When I started this blog, I visualized writing about important things. Instead is has turned into posts about adventures and running. I can live with that, but occasionally I have more important topics to talk about.
This is one of those times.
Some of you have been around since the beginning. Some of you encouraged me to start this blog when I had mentioned it on Om Nomalcious. You guys should remember my first post. In that post, I mentioned that I’ve been growing up and learning to be more sure of myself, more confident.
It’s something I’m still working on, but I didn’t realize how far I came until something happened over the past few days.

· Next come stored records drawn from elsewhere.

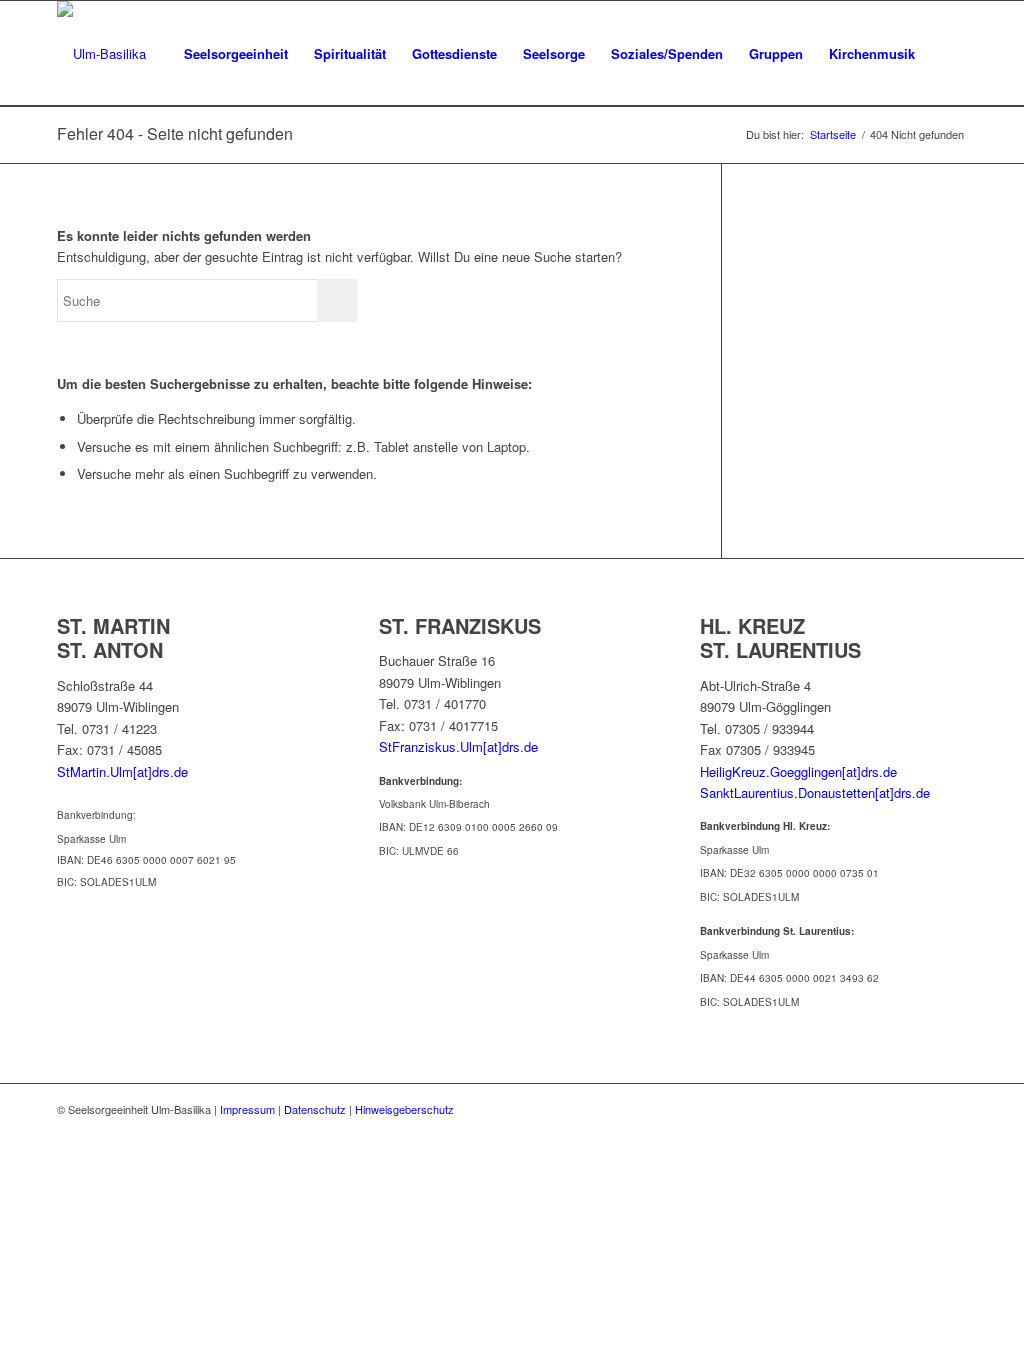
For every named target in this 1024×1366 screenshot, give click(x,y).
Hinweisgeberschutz (404, 1109)
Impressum (247, 1109)
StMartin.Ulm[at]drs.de (122, 771)
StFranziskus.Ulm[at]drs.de (458, 746)
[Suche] (947, 53)
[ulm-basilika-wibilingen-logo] (101, 53)
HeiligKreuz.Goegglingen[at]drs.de (798, 771)
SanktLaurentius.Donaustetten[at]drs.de (815, 792)
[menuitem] (236, 53)
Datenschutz (315, 1109)
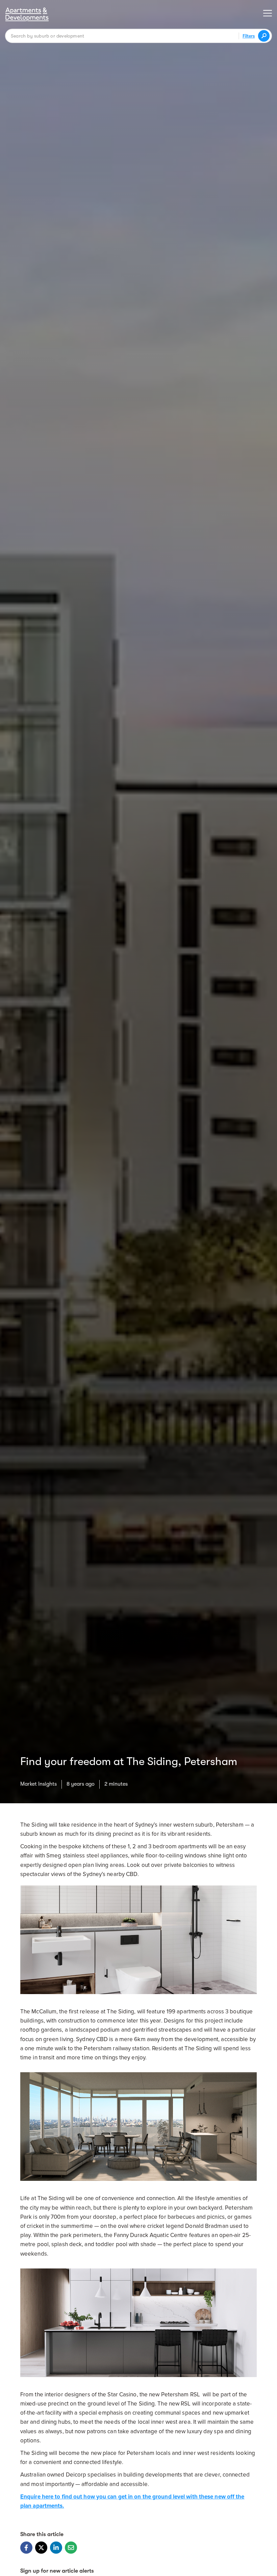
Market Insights (38, 1784)
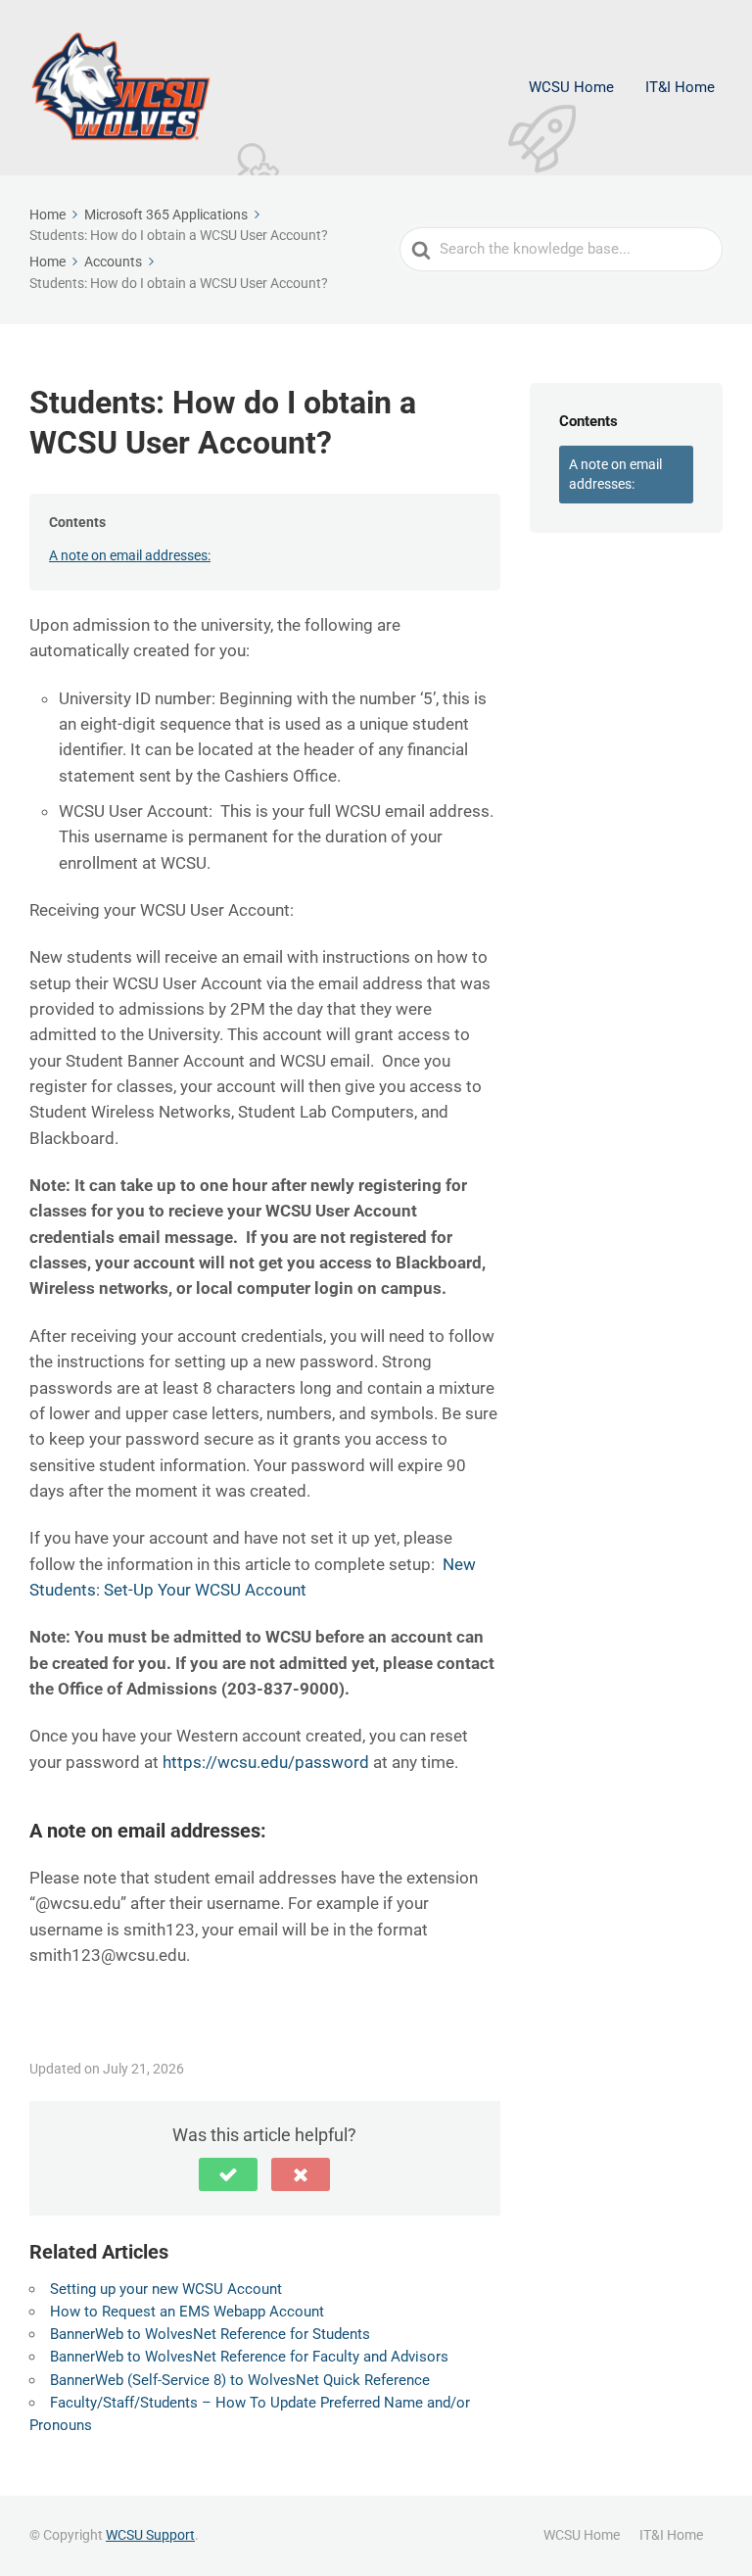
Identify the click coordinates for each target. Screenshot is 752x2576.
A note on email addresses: (130, 555)
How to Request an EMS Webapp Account (187, 2311)
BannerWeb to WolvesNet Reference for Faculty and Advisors (249, 2356)
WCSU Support (150, 2535)
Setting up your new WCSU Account (166, 2289)
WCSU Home (571, 87)
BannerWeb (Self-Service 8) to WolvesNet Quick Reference (240, 2380)
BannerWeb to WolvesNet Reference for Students (210, 2334)
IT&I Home (680, 87)
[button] (228, 2174)
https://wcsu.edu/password (266, 1762)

See, I’ve had this issue for years. I compare myself to others. I seek approval from everyone. I care too much about what other people think of me.
Or, I did.
I won’t get into details. It’s a long story, and I’m afraid that, if I were to rehash it here, it would drag the drama to my blog. For now it stays on my Facebook. Isn’t that where all the drama takes place these days?
But! Someone tried to tear me down using those insecurities. I haven’t had contact with this person for about two years, so she was unaware of the maturing I’ve done.
I’m proud to say that I didn’t let it get to me. I actually found most of it funny.
Yes, I’m writing about it. So, obviously it made an impression. It taught me that you can’t please everyone. There is always going to be someone who wants to tear you down, who wants to make you upset.
Trying to please everyone is going to get you nowhere. It’s going to make you crazy.
Instead of comparing myself to others and worrying about what everyone thinks, I’m just going to concentrate on being the best Pami I can be and only care about those people that are most important to me.